— Start of RECORDED DATA —

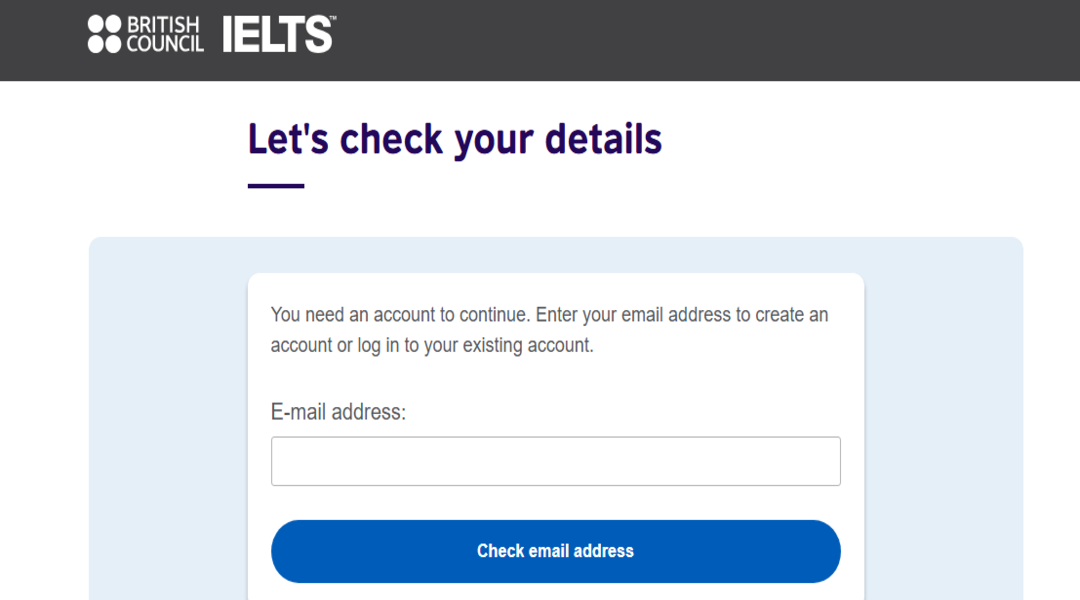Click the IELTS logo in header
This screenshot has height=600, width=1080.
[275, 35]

— End of RECORDED DATA —
— Start of RECORDED DATA —

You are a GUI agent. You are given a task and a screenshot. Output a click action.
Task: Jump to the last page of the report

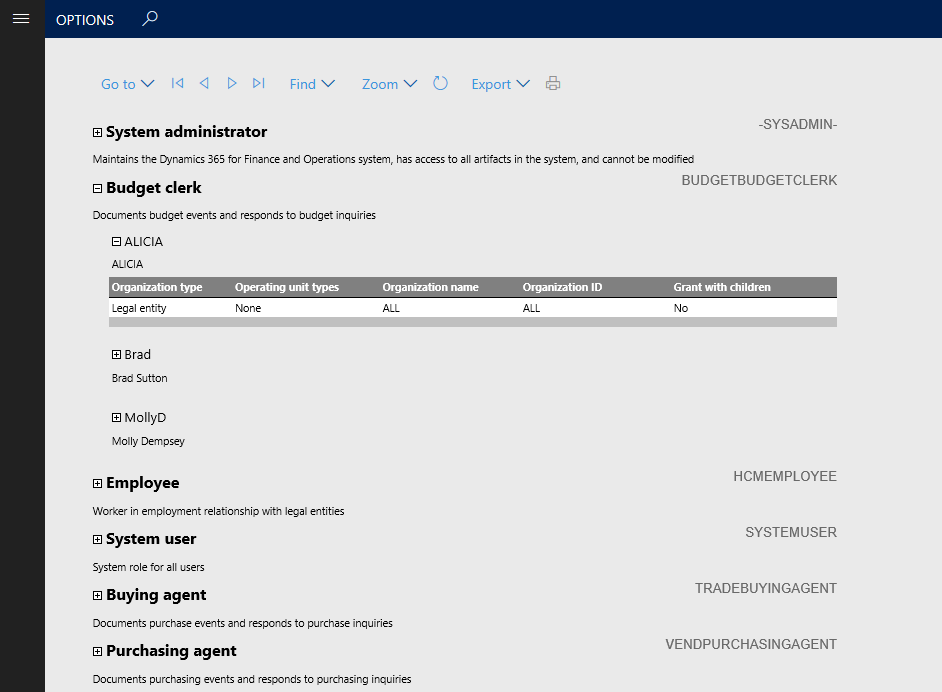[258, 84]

— End of RECORDED DATA —
— Start of RECORDED DATA —

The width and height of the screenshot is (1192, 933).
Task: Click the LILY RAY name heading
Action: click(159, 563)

— End of RECORDED DATA —

→ WHAT TO PRODUCE
Copy out every line in the records above that contains the string "width".

→ WORKED SOLUTION
This screenshot has height=600, width=1080.
The width and height of the screenshot is (1192, 933).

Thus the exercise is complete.